- TEXT EXTRACT
┏━━
# What's your favorite store for bras?



## Geek2 (Apr 23, 2004)

I like Gap and Victoria's Secret.


----------



## alittleweirdo (Apr 23, 2004)

I like Victoria's Secret too




and Gap is ok, I have found some great clearance items there! but I prefer Old Navy, since it's cheaper and they have a better selction of sizes.

And I love Target!


----------



## Geek2 (Apr 23, 2004)

Oh I've never checked out Old Navy bras. I gotta do that next time I'm there.


----------



## Californian (Apr 23, 2004)

Victoria's Secret has the pretty ones. I like Bali and any quality/pretty bras that look good with fitted shirts (no lines, etc). I am up for bra shopping anywhere they have good ones. I find many that I like at Express too. It's fun to get the matching panties. You just feel all sneaky and cool under your clothes... LOL. Wonderbra has some cute ones as well.


----------



## alittleweirdo (Apr 23, 2004)
┗━━
- COLLECTED DATA
┏━━
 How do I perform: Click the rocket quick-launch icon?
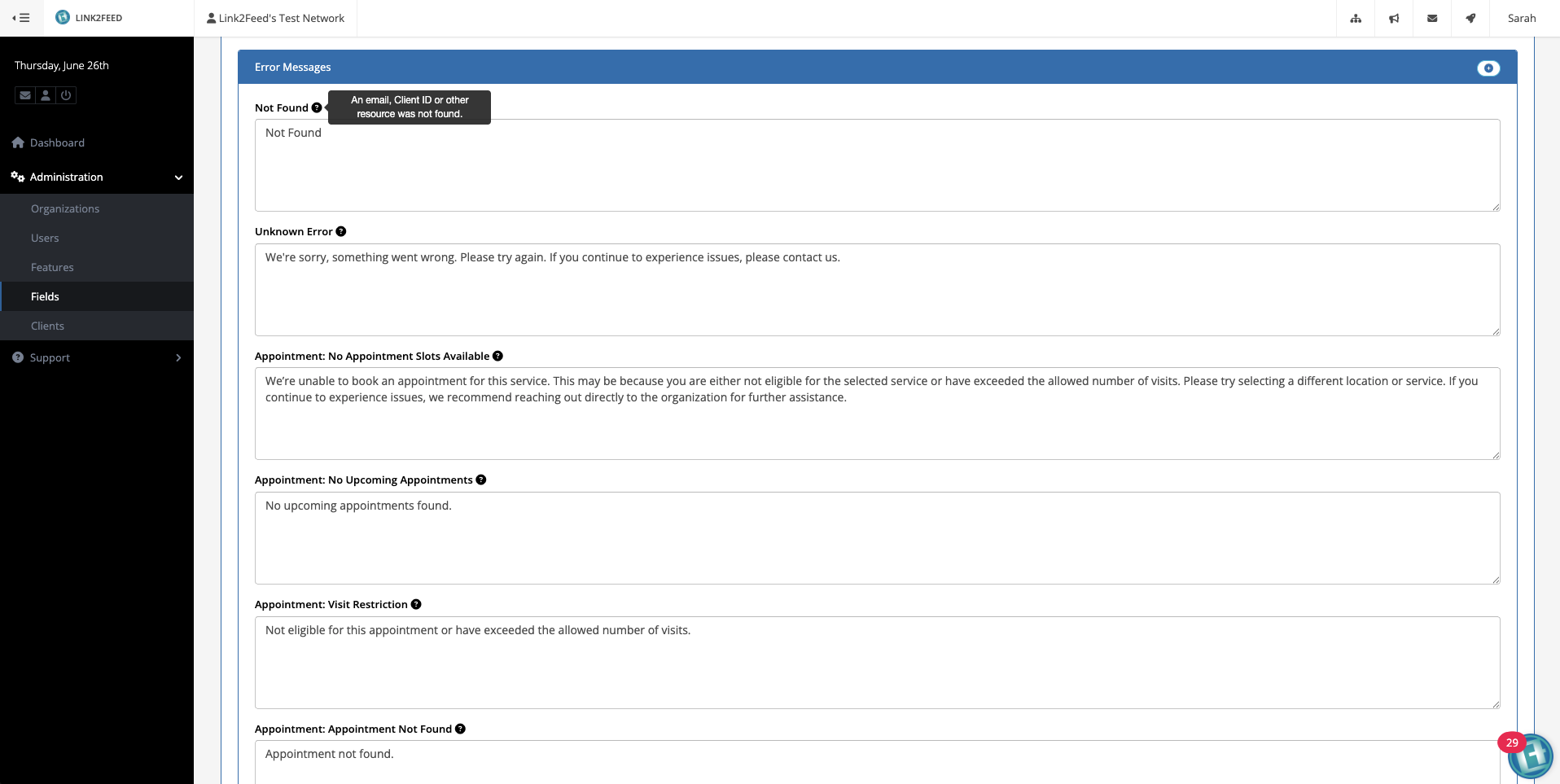1470,18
┗━━
- REQUIRED TASKS
[1] Answer these questions about the bra shopping thread:
(a) Which two stores does Geek2 name in the first post?
(b) What two reasons does alittleweirdo give for preferring Old Navy?
(c) At which store does Californian report finding many bras to like?
[2] Transcribe everything in the bra shopping thread from "and Gap is ok, I" down to "I love Target!".
[3] Pick up the bra shopping thread at the point where it stops.
The data above is separate from the bra shopping thread.

- OUTPUTS BY TASK
[1]
(a) Gap and Victoria's Secret.
(b) It's cheaper, and it has a better selection of sizes.
(c) Express.

[2]
and Gap is ok, I have found some great clearance items there! but I prefer Old Navy, since it's cheaper and they have a better selction of sizes.

And I love Target!

[3]
Originally Posted by *Reija(admin)* Oh I've never checked out Old Navy bras. I gotta do that next time I'm there. Oops!



I didn't read your post right! just read the "favorite store" part, and somehow missed the "favorite store for bras" part.



guess I need to pay more attention to the subject line.Anyway, I like Old Navy for clothes, I actually haven't bought a bra there!

I mostly like Victoria's Secret Body bras or cotton ones.


----------



## Californian (Apr 23, 2004)

Darn It! You've really pissed me off now, Littleweirdo. I am steamin' MAD!!


----------



## alittleweirdo (Apr 23, 2004)

Originally Posted by *Californian* Darn It! You've really pissed me off now, Littleweirdo. I am steamin' MAD!!





What did I do?


----------



## Californian (Apr 23, 2004)

Originally Posted by *alittleweirdo* What did I do? LOL NOTHING... that's why I am kidding! Relax! No worries... Just having fun with you.


----------



## alittleweirdo (Apr 23, 2004)

Originally Posted by *Californian* LOL NOTHING... that's why I am kidding! Relax! No worries... Just having fun with you. 



It's hard to tell if someone is being sarcastic online! and I'm getting sleepy!


----------



## Kage_sCupotea (Apr 23, 2004)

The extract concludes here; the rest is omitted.